An elite party is also known as cadre party. It usually comprises the wealthy, the professionals and the influential. In modern times, there is scarcely any party that can be correctly described as elitist.
Features of Elite Party
The elite party is characterized by The following:
- Most elite parties are formed by functions of a party in the legislature. As such, the parties are usually centred on a few important politicians.
- Since the party is formed around a few influential personalities, it usually lacks a clear-cut ideology and program.
- The expansion of the suffrage and the need to capture political power has compelled elite parties to establish local branches to broaden and organise their support in the country.
- The elite parties are sometimes called the cadre parties.
- Leaders are chosen on the basis of ability and influence.

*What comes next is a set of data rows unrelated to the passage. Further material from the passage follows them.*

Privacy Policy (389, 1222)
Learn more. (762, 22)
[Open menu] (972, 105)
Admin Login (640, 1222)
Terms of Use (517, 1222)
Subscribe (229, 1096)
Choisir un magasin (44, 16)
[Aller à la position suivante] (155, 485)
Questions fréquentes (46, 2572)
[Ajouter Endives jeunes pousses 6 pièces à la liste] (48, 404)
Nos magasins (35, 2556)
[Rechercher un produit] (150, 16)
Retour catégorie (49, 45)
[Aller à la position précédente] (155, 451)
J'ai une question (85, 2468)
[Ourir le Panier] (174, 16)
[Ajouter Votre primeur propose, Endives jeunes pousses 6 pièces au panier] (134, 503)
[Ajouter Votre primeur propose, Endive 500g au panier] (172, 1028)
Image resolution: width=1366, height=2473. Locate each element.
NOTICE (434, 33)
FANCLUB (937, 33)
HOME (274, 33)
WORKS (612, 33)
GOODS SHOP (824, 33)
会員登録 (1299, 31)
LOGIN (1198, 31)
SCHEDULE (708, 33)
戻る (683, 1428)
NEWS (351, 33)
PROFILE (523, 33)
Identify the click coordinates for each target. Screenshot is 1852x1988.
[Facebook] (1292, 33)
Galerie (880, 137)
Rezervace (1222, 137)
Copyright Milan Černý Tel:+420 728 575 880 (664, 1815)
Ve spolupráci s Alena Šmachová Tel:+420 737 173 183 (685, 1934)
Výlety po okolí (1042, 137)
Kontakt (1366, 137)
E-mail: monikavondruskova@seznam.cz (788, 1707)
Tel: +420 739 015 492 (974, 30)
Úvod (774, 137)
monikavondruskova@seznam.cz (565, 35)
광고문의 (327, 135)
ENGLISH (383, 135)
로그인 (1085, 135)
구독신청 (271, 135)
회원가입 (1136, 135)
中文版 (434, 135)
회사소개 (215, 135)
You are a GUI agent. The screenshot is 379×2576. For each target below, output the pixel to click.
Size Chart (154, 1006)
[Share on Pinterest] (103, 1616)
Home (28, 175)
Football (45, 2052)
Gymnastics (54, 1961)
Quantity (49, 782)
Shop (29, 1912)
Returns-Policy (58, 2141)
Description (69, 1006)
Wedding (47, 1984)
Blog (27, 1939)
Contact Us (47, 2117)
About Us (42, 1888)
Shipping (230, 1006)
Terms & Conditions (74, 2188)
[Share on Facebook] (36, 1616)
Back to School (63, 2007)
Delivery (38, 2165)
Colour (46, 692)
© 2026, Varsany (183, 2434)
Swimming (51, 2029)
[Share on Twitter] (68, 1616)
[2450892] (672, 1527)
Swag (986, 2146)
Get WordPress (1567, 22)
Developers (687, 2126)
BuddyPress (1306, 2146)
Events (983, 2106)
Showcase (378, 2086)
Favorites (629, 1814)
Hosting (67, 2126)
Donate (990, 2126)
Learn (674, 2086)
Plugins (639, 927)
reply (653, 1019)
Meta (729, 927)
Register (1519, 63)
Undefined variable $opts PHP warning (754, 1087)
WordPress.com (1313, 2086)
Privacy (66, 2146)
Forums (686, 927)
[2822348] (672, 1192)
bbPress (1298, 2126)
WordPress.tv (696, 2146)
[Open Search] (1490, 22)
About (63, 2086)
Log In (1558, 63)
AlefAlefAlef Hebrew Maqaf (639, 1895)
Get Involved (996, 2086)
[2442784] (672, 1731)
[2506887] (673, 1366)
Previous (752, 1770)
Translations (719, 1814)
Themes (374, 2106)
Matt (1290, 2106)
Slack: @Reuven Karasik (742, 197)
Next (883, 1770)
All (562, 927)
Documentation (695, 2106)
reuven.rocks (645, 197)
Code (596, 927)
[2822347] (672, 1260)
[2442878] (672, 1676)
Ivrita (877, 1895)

- Members is not open to everybody. Most of the members have upper or middle-class background. That is, emphasis is on quality and not quantity.
- As regards party elite behaviour, party leaders do not usually seek a collective end. What they seek instead are personal gains which balance the investment they made in party activities. Such ends maybe status, monetary rewards, etc.
- Although an elite party may have expanded its membership to accommodate all the people, the ordinary members play only limited role in the determination of party policy and action. That is, in spite of changes in it’s structures and organisation, the elitist condition remains unchanged.